▶ [Explore the material]:
(A) Answer these questions about the hydrogen-sensing study summary, one per line: (i) Which gas was used in the poisoning and recovery experiments? (ii) At what temperature were the gasochromic sensing tests done? (iii) Which WO3/TiO2 mass ratio gave the best hydrogen-sensing performance?
(B) Write the next part of the hydrogen-sensing study summary, starting after its last sentence.

▶ [Text for analysis]:
──────────

Purpose of the Study:

  • To create a self-cleaning Pd-TiO2-WO3 heterostructure for enhanced gasochromic hydrogen sensing.
  • To improve optical readability at low hydrogen concentrations.
  • To enhance resistance to catalyst poisoning for reliable industrial applications.

Main Methods:

  • Facile hydrothermal synthesis of 3D WO3 nanoflowers.
  • In situ growth of TiO2 on WO3 nanoflowers.
  • Palladium (Pd) deposition.
  • Gasochromic sensing tests at room temperature.
  • Rhodamine B (RhB) photodegradation assays.
  • Carbon monoxide (CO) poisoning/recovery experiments.
  • Density functional theory (DFT) calculations.

Main Results:

  • The Pd-TiO2-WO3 heterostructure demonstrated superior hydrogen-sensing performance, particularly at a 1:1 WO3/TiO2 mass ratio.

──────────

▶ [Supplied entries]:
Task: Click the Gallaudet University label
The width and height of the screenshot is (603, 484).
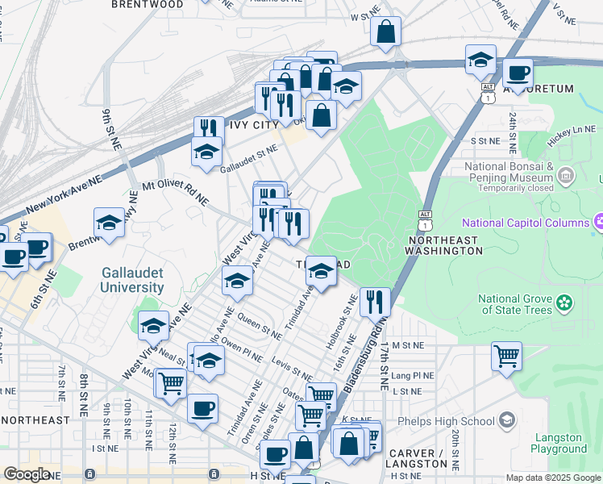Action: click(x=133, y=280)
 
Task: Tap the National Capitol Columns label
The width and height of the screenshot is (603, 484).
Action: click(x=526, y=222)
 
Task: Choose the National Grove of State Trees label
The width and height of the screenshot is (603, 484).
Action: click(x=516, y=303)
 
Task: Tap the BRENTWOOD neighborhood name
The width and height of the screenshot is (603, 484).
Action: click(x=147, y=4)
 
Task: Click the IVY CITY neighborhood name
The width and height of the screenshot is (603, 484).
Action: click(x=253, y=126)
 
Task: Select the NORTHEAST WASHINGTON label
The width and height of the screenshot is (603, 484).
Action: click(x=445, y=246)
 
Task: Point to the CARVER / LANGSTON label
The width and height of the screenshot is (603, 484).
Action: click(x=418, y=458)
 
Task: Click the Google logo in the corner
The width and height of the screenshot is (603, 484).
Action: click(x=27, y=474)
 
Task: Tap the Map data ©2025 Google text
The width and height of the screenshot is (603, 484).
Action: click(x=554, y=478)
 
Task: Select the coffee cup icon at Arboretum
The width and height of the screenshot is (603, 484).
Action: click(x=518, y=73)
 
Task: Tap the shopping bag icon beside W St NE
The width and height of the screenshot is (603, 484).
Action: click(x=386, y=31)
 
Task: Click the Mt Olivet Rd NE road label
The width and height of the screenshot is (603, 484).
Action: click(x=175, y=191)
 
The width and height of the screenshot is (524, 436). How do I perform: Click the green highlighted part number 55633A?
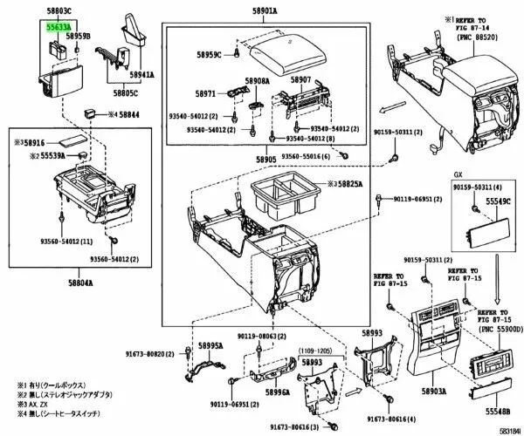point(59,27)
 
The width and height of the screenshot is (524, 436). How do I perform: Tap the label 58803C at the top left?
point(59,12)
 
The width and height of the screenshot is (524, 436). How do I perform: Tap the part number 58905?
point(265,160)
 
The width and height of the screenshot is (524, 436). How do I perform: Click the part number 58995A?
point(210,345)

──────────

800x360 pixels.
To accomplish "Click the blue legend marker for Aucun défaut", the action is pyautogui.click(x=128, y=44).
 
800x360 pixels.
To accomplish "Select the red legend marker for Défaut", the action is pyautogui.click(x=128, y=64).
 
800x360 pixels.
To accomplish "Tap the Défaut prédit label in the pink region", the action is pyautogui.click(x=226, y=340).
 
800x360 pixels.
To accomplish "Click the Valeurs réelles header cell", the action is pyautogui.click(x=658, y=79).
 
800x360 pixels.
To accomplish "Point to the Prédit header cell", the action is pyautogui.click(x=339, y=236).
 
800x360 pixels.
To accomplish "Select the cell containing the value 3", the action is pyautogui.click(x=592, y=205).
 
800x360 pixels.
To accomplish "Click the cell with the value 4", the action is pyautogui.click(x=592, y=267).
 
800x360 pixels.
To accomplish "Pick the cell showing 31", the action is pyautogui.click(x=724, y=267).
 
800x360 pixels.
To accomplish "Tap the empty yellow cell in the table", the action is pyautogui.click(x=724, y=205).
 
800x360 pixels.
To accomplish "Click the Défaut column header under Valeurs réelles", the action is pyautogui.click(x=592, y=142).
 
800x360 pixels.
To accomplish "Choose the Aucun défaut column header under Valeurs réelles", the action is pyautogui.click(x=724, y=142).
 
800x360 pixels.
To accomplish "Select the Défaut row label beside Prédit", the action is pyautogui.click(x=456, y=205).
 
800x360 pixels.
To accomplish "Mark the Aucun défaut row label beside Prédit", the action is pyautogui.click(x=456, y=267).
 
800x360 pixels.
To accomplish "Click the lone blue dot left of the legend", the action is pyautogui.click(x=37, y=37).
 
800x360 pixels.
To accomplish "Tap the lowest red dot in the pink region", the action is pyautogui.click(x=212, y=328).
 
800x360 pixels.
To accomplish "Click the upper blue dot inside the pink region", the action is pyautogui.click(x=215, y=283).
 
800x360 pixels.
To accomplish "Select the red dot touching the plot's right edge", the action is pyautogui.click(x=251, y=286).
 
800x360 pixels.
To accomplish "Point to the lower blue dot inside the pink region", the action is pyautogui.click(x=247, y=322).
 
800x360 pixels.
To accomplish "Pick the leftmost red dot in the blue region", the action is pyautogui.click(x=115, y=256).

──────────

▶ [Task results]:
(A)
(i) Carbon monoxide (CO)
(ii) Room temperature
(iii) A 1:1 ratio

(B)
  • At room temperature, sensors detected 0.1% H2 with a 23.9s response time and ΔE of 7.3, and 4% H2 with an 11.5s response time and ΔE of 15.8.
  • Efficient photocatalytic self-cleaning and improved resistance to CO poisoning were confirmed.
  • DFT calculations indicated enhanced hydrogen adsorption and charge transport.

Conclusions:

  • The developed Pd-TiO2-WO3 heterostructure offers a practical solution for high-performance, self-cleaning gasochromic hydrogen sensors.
  • This approach significantly improves low-concentration hydrogen detection and antipoisoning capabilities.
  • The findings pave the way for reliable hydrogen sensors in demanding industrial environments.